Die kurzen Zusammenfassungen zu den einzelnen Vitrinen geben einen Überblick über die Geschichte der armenischen Typographie. Die Buchdruckerei von Hakob Meghapart wurde durch seinen Nachfolger nach Konstantinopel umsiedelt, wo im 18. Jahrhundert über 300 Werke in mehr als zwanzig armenischen Druckereien veröffentlicht wurden. Allerdings stammt der Großteil der Bücher der siebenbürgischen Armenier, die sich im späten 17. Jahrhundert mit der katholischen Kirche vereinigten, aus der Typographia Polyglotta der römischen Propaganda Fide: bis zum Ende des 18. Jahrhunderts kennen wir 44 hier veröffentlichte Werke in armenischer Sprache. Das Mechitaristen-Orden, das in 1701 in Konstantinopel gegründet wurde und seit 1715 bis zum heutigen Tag auf der Insel St. Lazarus in Venedig tätig ist – die „armenischen Benediktiner“, die größten Exponenten der Armenologie jener Zeit – gaben ihre armenische Bücher bis zum Ende des 18. Jahrhunderts in italienischen Druckereien aus, aber im Jahre 1789 gründeten sie ihre eigene Buchdruckerei, wo sie Hunderte von Bücher in fast vierzig Sprachen veröffentlichten. Durch der armenischen Diaspora erreichten diese auch an den entlegenen Provinzen des Osmanischen Reiches. Im Jahr 1773 hat eine Gruppe der venezianischen Mechitaristen in Triest, und in 1810 in Wien umgesiedelt, wo sie eine wichtige wissenschaftliche und ausgeberische Tätigkeit entwickelt haben.

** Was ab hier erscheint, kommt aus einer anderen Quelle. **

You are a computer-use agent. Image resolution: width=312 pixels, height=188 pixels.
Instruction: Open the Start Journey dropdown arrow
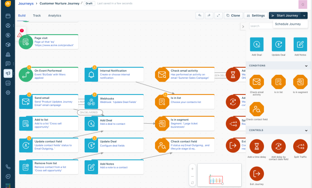coord(304,15)
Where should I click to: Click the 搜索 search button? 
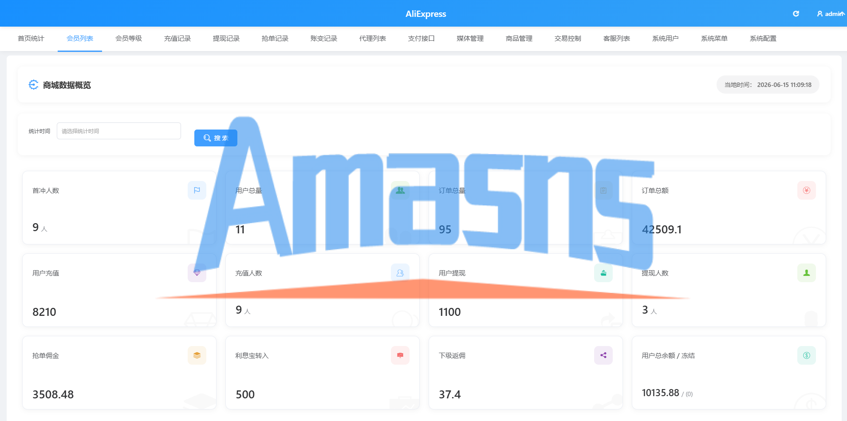tap(216, 138)
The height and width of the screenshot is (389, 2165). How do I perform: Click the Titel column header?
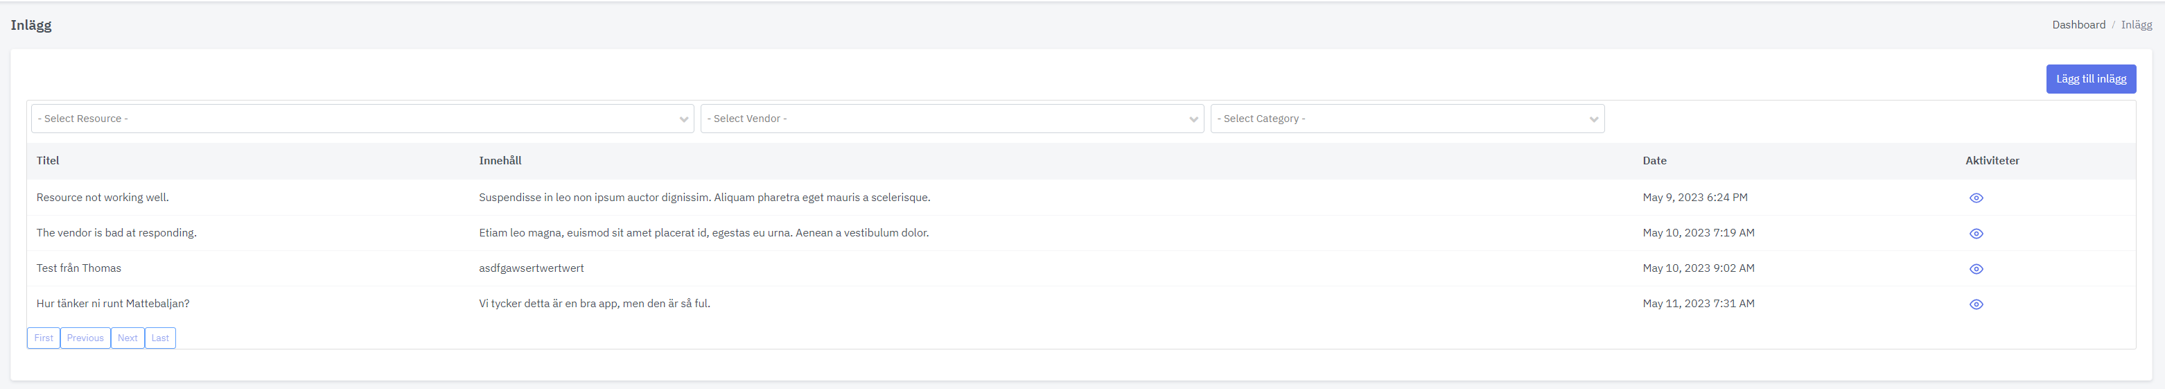(x=48, y=160)
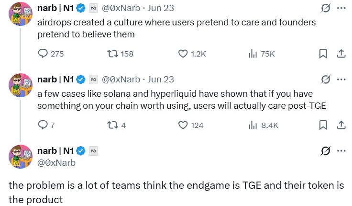Viewport: 352px width, 206px height.
Task: Share the first tweet about airdrops
Action: pos(341,54)
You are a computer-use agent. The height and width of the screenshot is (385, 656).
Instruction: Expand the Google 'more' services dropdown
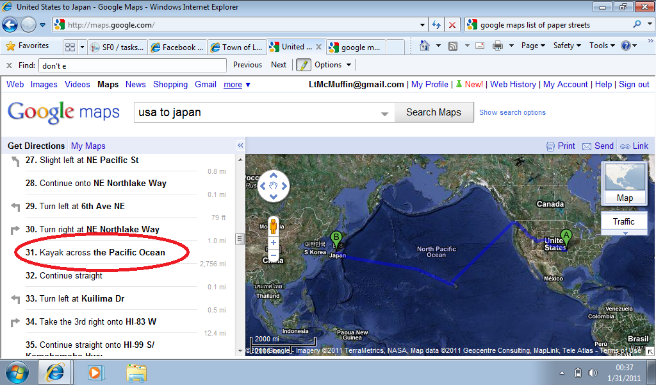click(237, 84)
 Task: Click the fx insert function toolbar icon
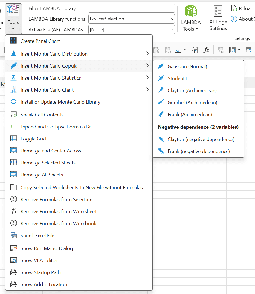(206, 50)
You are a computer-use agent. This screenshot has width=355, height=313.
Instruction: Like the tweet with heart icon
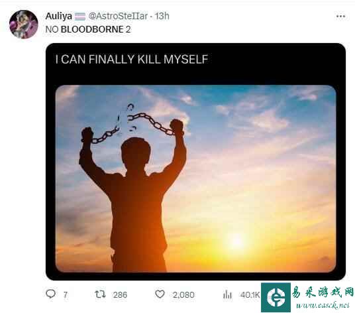[160, 294]
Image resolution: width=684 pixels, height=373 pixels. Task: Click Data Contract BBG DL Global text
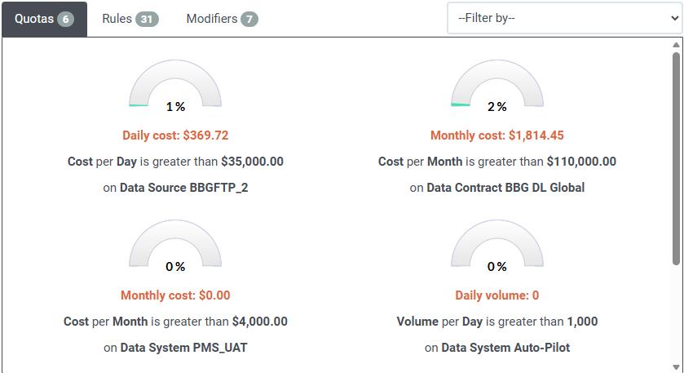[x=505, y=188]
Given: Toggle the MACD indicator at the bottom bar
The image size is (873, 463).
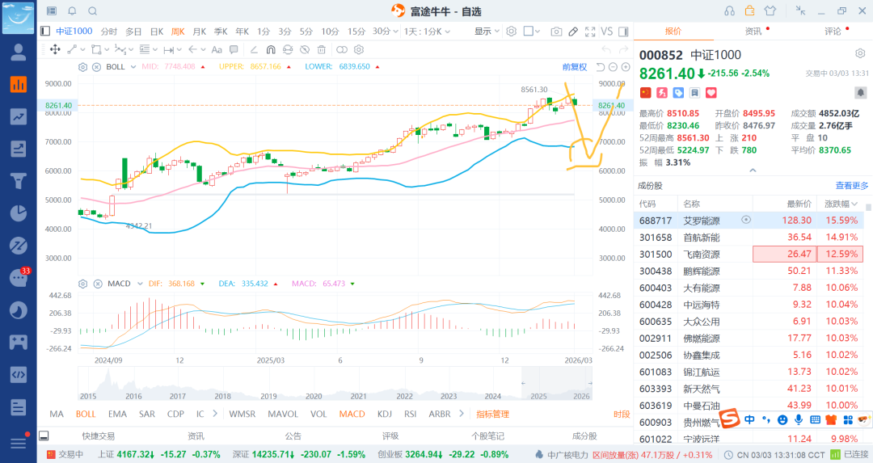Looking at the screenshot, I should point(352,414).
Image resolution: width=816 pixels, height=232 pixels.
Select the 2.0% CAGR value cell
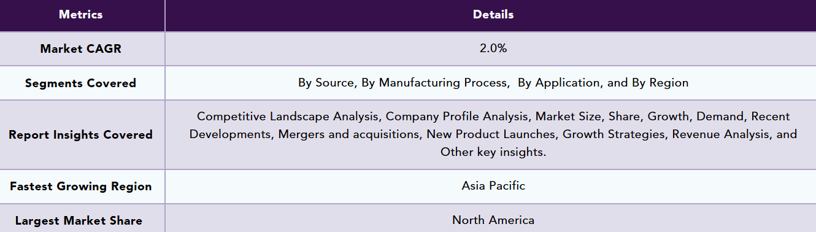point(493,48)
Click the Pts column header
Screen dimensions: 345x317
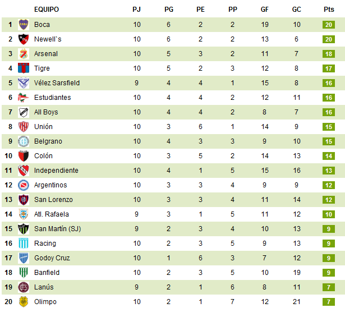tap(329, 10)
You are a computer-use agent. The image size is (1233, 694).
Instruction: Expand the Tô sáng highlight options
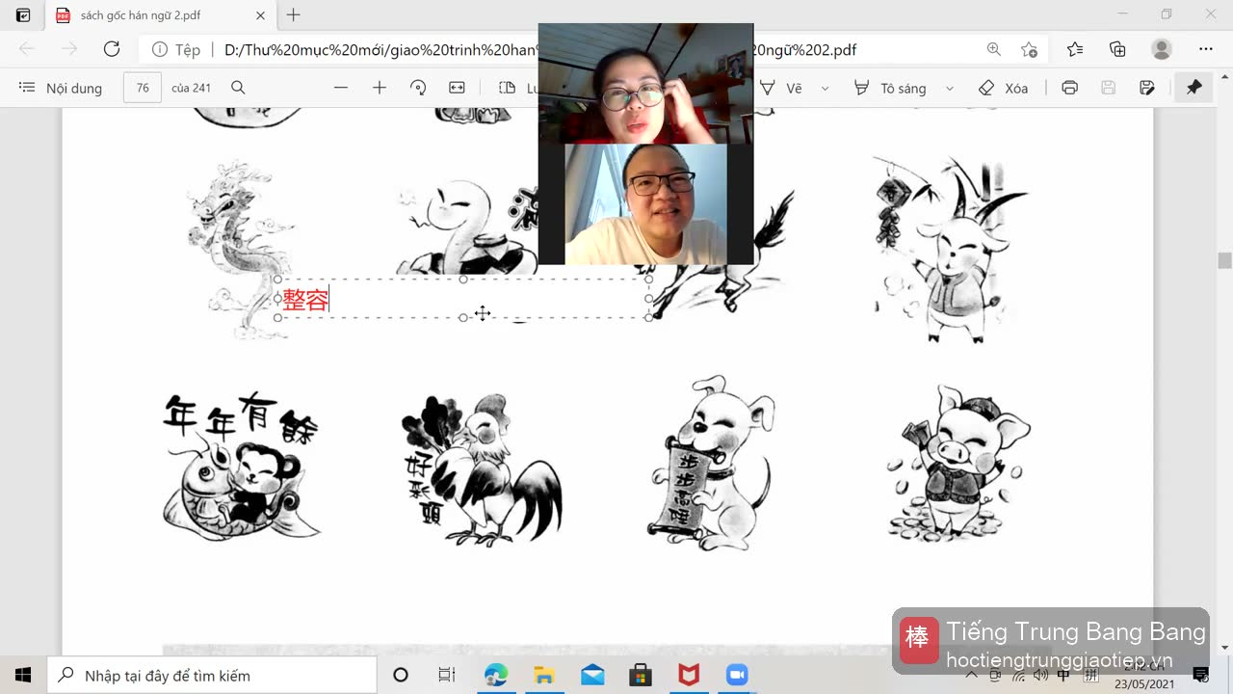pos(949,88)
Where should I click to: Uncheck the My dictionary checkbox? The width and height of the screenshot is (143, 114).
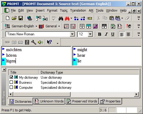[x=11, y=77]
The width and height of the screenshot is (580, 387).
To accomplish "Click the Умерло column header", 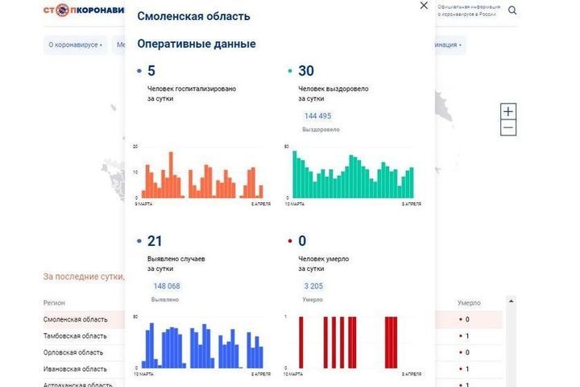I will 469,303.
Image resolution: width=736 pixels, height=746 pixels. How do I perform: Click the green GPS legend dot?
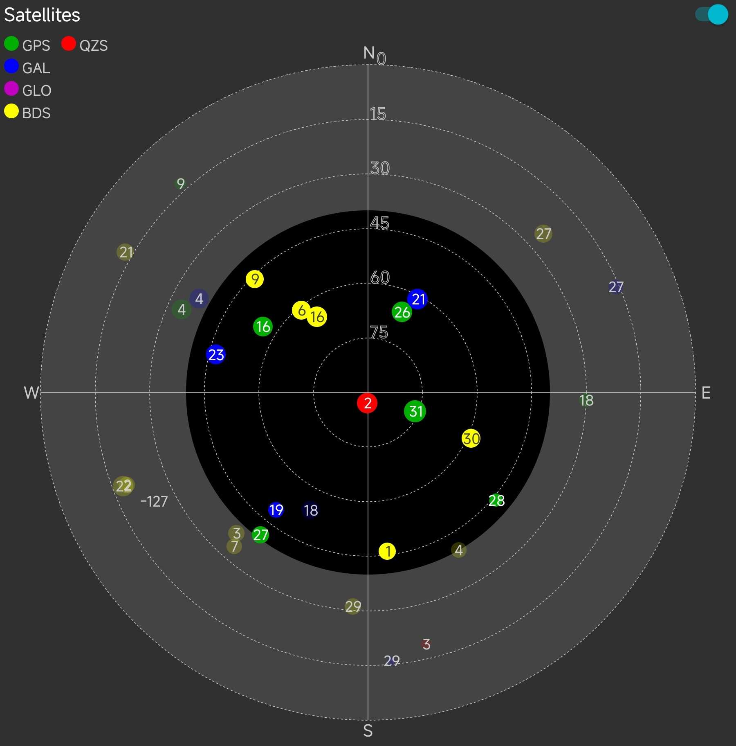coord(11,44)
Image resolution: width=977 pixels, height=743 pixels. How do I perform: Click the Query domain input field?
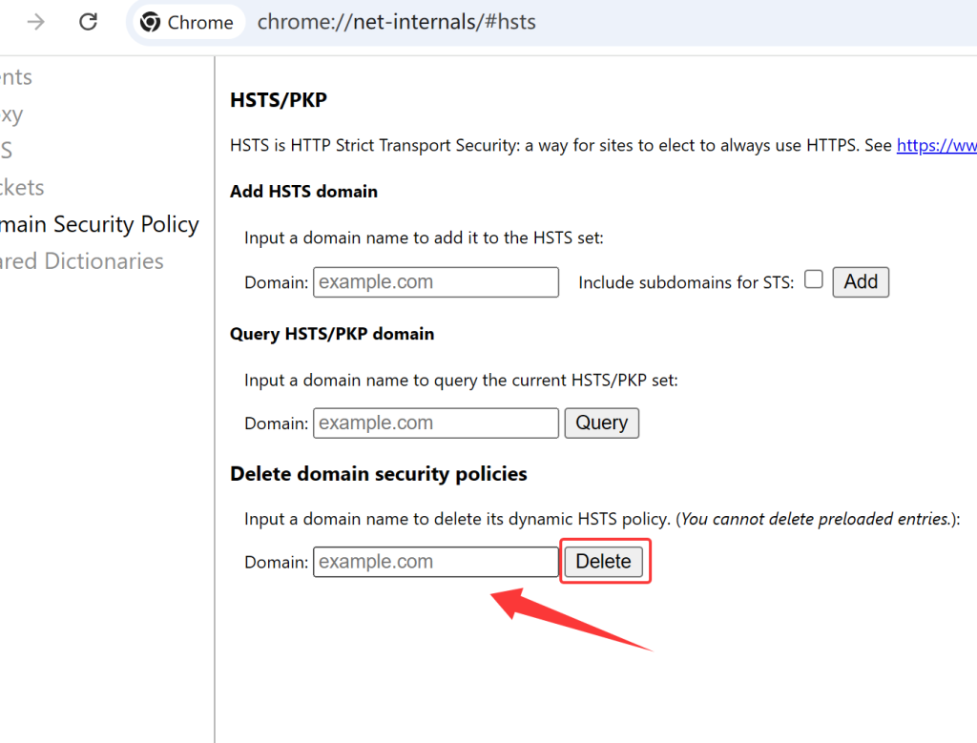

Ein ungarischer Drucker aus Siebenbürgen hat auch eine entscheidende Rolle in der Geschichte der armenischen Typographie gespielt. Der einflussreichste armenische Drucker, Voskan Yerevantsi hat seine Druckerei in Amsterdam in 1660 gegründet, und als er mit den verfügbaren armenischen Schriftarten unzufrieden war, beauftragte er den dort arbeitenden Miklós Kis of Misztótfalu, eine neue armenische Druckschrift zu entwerfen, die sich schnell in ganz Europa verbreitete, und seine verschiedene Versionen noch in Gebrauch sind.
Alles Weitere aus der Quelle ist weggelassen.